:: REQUIRED WORK ::
Answer these questions about the patent claims:
1. In claim 2, what do the byte offsets in each block identify?
2. In claim 4, where is the delta distribution package distributed?
3. In claim 5, which two items must match before the installed base file is updated?

:: TEXT BLOCK ::
2. A method as recited in claim 1 wherein the step of generating a
delta file further includes the step of writing one or more blocks
into the delta file, each of said blocks comprising byte offsets
identifying the location of code sequence in the base file and a
directive to copy the identified code sequence into a modified form
of the base file.
3. A method as recited in claim 2 wherein the step of generating a
delta file further includes the steps of writing one or more new
byte sequences into the delta file along with one or more
directives defining where such new byte sequences are to be written
into the modified form of the base file.
4. A method as recited in claim 3 including the additional step of
distributing the delta distribution package to one or more endpoint
stations on which the base file is already installed.
5. A method as recited in claim 4 further including the steps of:
receiving the delta distribution package in at least one endpoint
station in which the base file is already installed; comparing the
data integrity code received in the delta distribution package to a
data integrity code associated with the base file already installed
in the endpoint station; if the data integrity codes match,
updating the installed base file by retrieving the directives and
code sequences from the delta distribution package and executing
the directives to rebuild the installed base file into a modified
form of that file.

:: DATASET CONTENT ::

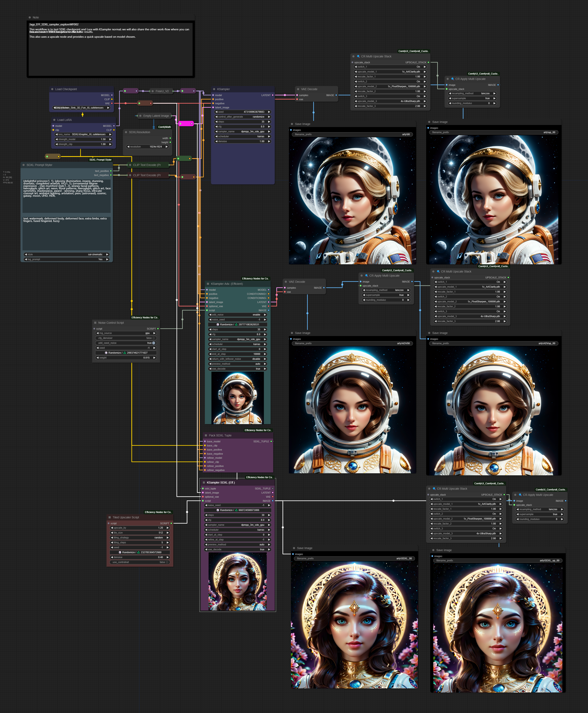
Task: Click the Efficiency Nodes badge above Noise Control Script
Action: pos(145,317)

:: THE REPLY ::
1. The location of code sequence in the base file.
2. To one or more endpoint stations on which the base file is already installed.
3. The data integrity code received in the delta distribution package and the data integrity code associated with the base file already installed in the endpoint station.